─── STORED DATA

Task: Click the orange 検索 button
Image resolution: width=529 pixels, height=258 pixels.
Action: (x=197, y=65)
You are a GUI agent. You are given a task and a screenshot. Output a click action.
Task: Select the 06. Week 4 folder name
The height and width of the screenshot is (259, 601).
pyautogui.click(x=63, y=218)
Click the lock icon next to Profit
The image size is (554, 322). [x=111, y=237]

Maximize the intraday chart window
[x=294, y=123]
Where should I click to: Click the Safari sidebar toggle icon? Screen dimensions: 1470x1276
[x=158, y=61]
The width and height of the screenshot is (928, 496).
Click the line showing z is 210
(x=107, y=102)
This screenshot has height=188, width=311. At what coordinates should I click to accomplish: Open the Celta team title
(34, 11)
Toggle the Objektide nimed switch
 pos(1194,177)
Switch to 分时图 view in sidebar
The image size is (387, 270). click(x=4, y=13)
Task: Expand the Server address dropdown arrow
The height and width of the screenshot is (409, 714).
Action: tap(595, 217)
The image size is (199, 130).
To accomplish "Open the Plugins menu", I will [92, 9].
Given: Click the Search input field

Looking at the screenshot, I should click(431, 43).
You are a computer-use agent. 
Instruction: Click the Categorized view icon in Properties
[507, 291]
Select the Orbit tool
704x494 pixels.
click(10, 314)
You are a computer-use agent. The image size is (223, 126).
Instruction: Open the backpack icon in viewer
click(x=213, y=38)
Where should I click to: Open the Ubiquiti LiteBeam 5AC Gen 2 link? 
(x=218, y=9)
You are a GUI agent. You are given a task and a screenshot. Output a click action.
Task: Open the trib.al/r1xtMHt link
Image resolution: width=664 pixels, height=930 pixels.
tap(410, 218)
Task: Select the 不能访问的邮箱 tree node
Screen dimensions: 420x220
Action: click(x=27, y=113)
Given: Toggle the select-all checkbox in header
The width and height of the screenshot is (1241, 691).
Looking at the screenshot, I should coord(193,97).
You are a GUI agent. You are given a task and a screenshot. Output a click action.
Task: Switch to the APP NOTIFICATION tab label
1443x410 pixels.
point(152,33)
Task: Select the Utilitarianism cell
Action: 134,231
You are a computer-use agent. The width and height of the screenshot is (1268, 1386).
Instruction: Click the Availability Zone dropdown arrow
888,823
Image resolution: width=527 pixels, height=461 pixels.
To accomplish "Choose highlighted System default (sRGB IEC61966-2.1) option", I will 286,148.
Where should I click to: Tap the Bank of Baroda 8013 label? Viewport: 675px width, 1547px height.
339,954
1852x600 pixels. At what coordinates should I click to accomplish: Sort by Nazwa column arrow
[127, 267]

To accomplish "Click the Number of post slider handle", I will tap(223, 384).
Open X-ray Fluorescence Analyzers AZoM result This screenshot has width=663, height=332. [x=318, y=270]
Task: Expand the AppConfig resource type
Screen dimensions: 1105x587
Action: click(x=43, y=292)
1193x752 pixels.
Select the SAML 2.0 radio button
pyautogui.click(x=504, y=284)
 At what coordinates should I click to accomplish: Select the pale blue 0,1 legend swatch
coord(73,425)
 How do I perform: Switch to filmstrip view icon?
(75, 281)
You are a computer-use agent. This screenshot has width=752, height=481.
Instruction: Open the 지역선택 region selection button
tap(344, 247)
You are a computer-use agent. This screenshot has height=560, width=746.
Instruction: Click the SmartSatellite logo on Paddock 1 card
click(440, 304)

──────

PROMPT
Repeat the whole listing, keeping every word exact.

RESPONSE TO THIS EXERCISE
Task: Click the orange 検索 button
Image resolution: width=529 pixels, height=258 pixels.
Action: (x=197, y=65)
You are a GUI agent. You are given a task and a screenshot. Output a click action.
Task: Select the 06. Week 4 folder name
The height and width of the screenshot is (259, 601).
pyautogui.click(x=63, y=218)
Click the lock icon next to Profit
The image size is (554, 322). [x=111, y=237]

Maximize the intraday chart window
[x=294, y=123]
Where should I click to: Click the Safari sidebar toggle icon? Screen dimensions: 1470x1276
[x=158, y=61]
The width and height of the screenshot is (928, 496).
Click the line showing z is 210
(x=107, y=102)
This screenshot has height=188, width=311. At what coordinates should I click to accomplish: Open the Celta team title
(34, 11)
Toggle the Objektide nimed switch
 pos(1194,177)
Switch to 分时图 view in sidebar
The image size is (387, 270). click(x=4, y=13)
Task: Expand the Server address dropdown arrow
The height and width of the screenshot is (409, 714).
Action: tap(595, 217)
The image size is (199, 130).
To accomplish "Open the Plugins menu", I will [92, 9].
Given: Click the Search input field

Looking at the screenshot, I should click(431, 43).
You are a computer-use agent. 
Instruction: Click the Categorized view icon in Properties
[507, 291]
Select the Orbit tool
704x494 pixels.
click(10, 314)
You are a computer-use agent. The image size is (223, 126).
Instruction: Open the backpack icon in viewer
click(x=213, y=38)
Where should I click to: Open the Ubiquiti LiteBeam 5AC Gen 2 link? 
(x=218, y=9)
You are a GUI agent. You are given a task and a screenshot. Output a click action.
Task: Open the trib.al/r1xtMHt link
Image resolution: width=664 pixels, height=930 pixels.
tap(410, 218)
Task: Select the 不能访问的邮箱 tree node
Screen dimensions: 420x220
Action: click(x=27, y=113)
Given: Toggle the select-all checkbox in header
The width and height of the screenshot is (1241, 691).
Looking at the screenshot, I should coord(193,97).
You are a GUI agent. You are given a task and a screenshot. Output a click action.
Task: Switch to the APP NOTIFICATION tab label
1443x410 pixels.
point(152,33)
Task: Select the Utilitarianism cell
Action: 134,231
You are a computer-use agent. The width and height of the screenshot is (1268, 1386).
Instruction: Click the Availability Zone dropdown arrow
888,823
Image resolution: width=527 pixels, height=461 pixels.
To accomplish "Choose highlighted System default (sRGB IEC61966-2.1) option", I will 286,148.
Where should I click to: Tap the Bank of Baroda 8013 label? Viewport: 675px width, 1547px height.
339,954
1852x600 pixels. At what coordinates should I click to accomplish: Sort by Nazwa column arrow
[127, 267]

To accomplish "Click the Number of post slider handle", I will tap(223, 384).
Open X-ray Fluorescence Analyzers AZoM result This screenshot has width=663, height=332. [x=318, y=270]
Task: Expand the AppConfig resource type
Screen dimensions: 1105x587
Action: click(x=43, y=292)
1193x752 pixels.
Select the SAML 2.0 radio button
pyautogui.click(x=504, y=284)
 At what coordinates should I click to accomplish: Select the pale blue 0,1 legend swatch
coord(73,425)
 How do I perform: Switch to filmstrip view icon?
(75, 281)
You are a computer-use agent. This screenshot has width=752, height=481.
Instruction: Open the 지역선택 region selection button
tap(344, 247)
You are a computer-use agent. This screenshot has height=560, width=746.
Instruction: Click the SmartSatellite logo on Paddock 1 card
click(440, 304)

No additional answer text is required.